Read more about Hooi Ling Tan and Grab
Patrick Brown, CEO of Impossible Foods … Brown, the Stanford professor was heading towards a quiet retirement, but then stepped away from academia to start a business with a passion to eliminate animals from human food. The early years were spent on R&D seeking to create the perfect alternative to a meat-based burger. The problem was consumers loved not just the taste, but also the smell, juice and sizzle. He found his solution in heme, extracted from clover roots, which simulated the effect of blood. He has since scaled the business, starting in upmarket restaurants, then moving to fast food, then to supermarkets, then globally, in particular to Asia.
- Read more about Pat Brown and Impossible Foods
Tan Le, founder of Emotiv … Le was a boat refugee from Vietnam, who found herself stranded with her mother in the South China Sea. Rescued by a British oil tanker, she arrived in Australia determined to make the most of every opportunity. She learnt English, worked hard, qualified as a lawyer, but was then attracted by neuroscience, Her company Emotiv is merging the human brain with technology and blurring the line between science fiction and reality. But before changing other people’s lives, she had to change her own.
- Read more about Tan Le
Satya Nadella, Microsoft CEO … in 2014, he stepped up to take the fading tech giant to a new place, embracing AI and cloud as engines of transformation, and turning Microsoft from a $300 million into a $2 trillion business.

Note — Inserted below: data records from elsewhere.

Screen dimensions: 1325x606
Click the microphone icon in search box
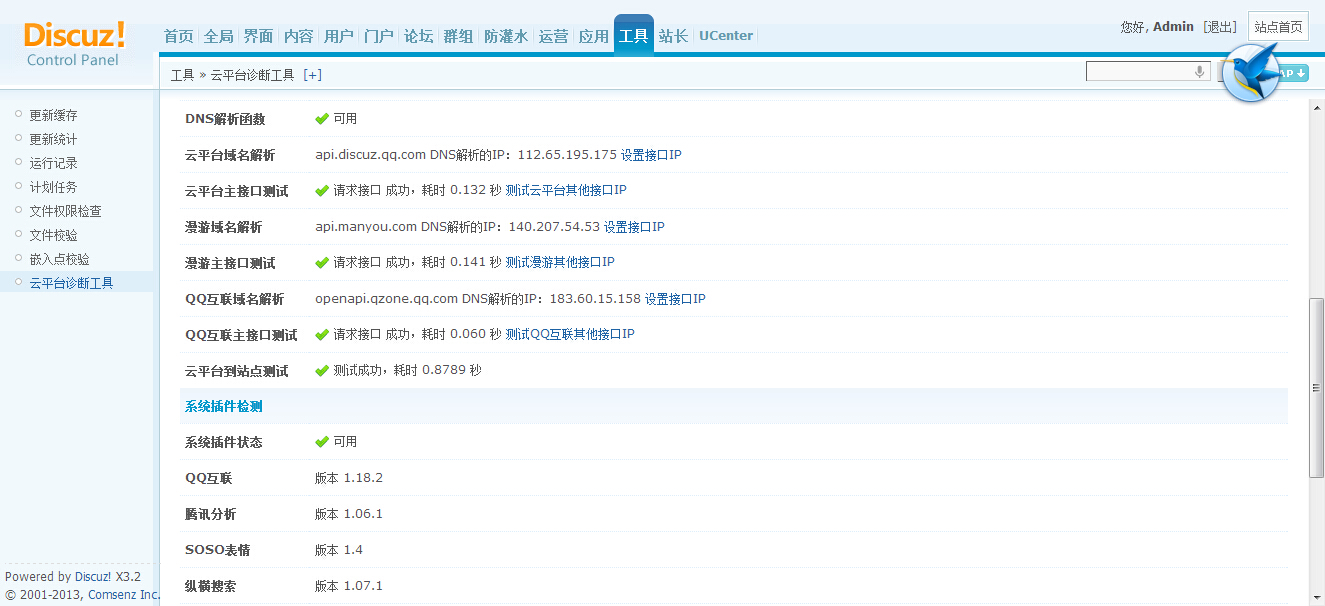1199,72
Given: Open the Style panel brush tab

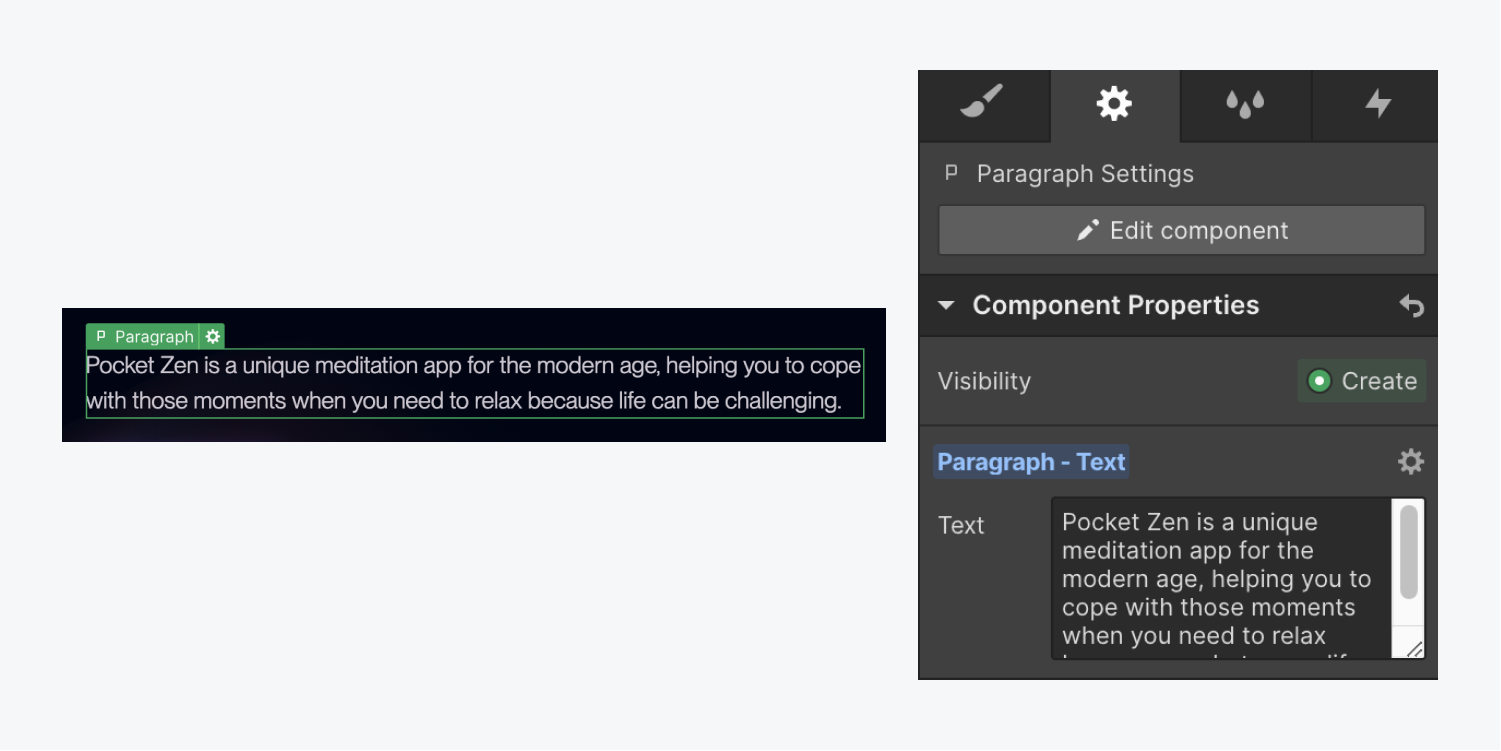Looking at the screenshot, I should (983, 104).

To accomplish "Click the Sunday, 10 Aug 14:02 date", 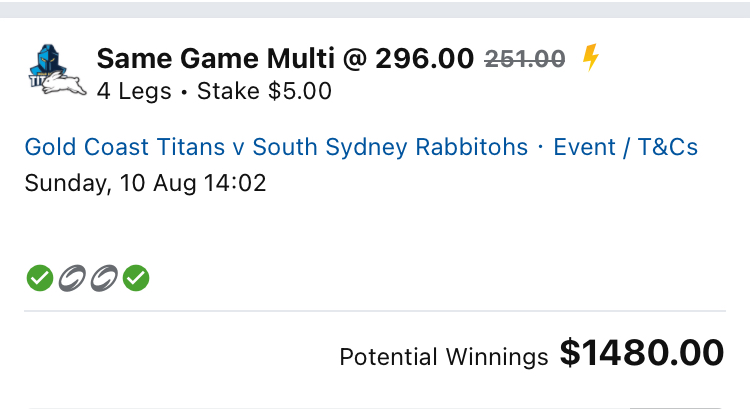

In particular he gave the organisation purpose and mindset – famously, a growth mindset, a concept developed by Carol Dweck and saying “I want to build an organisation of learn it alls, not know it alls”. Much else has changed in Microsoft, as he opened it up, with new collaborations and ventures in every market.
- Read more about Satya Nadella
Anne Wojcicki, 23andMe co-founder & CEO … Wojcicki started out on Wall Street, and read an analyst report that said the future of healthcare is data. She flew to Stanford, and set up 23andMe, the DNA diagnostic business. Listen to he talk on the benefits of DNA testing, and the future of medicine. Recently she went public, partnered with drugs companies to make personalised medicines, and launched a telehealth DTC business.
- Read more about Anne Wojcicki and 23andMe.
Bernard Arnault, LVMH chairman and CEO … Arnault is the world’s richest man and the mastermind behind the world’s biggest luxury group, LVMH. But even he had his doubters early on. He built a huge portfolio of luxury brands, which work separately but with collective benefits. One significant area of group collaboration has been in embracing digital platforms, and entering Asian markets, where young people are now the core audience.
- Read more about Bernard Arnault
What can you learn from these leaders – their personal stories, and their business stories?
I will add some more videos over the coming weeks.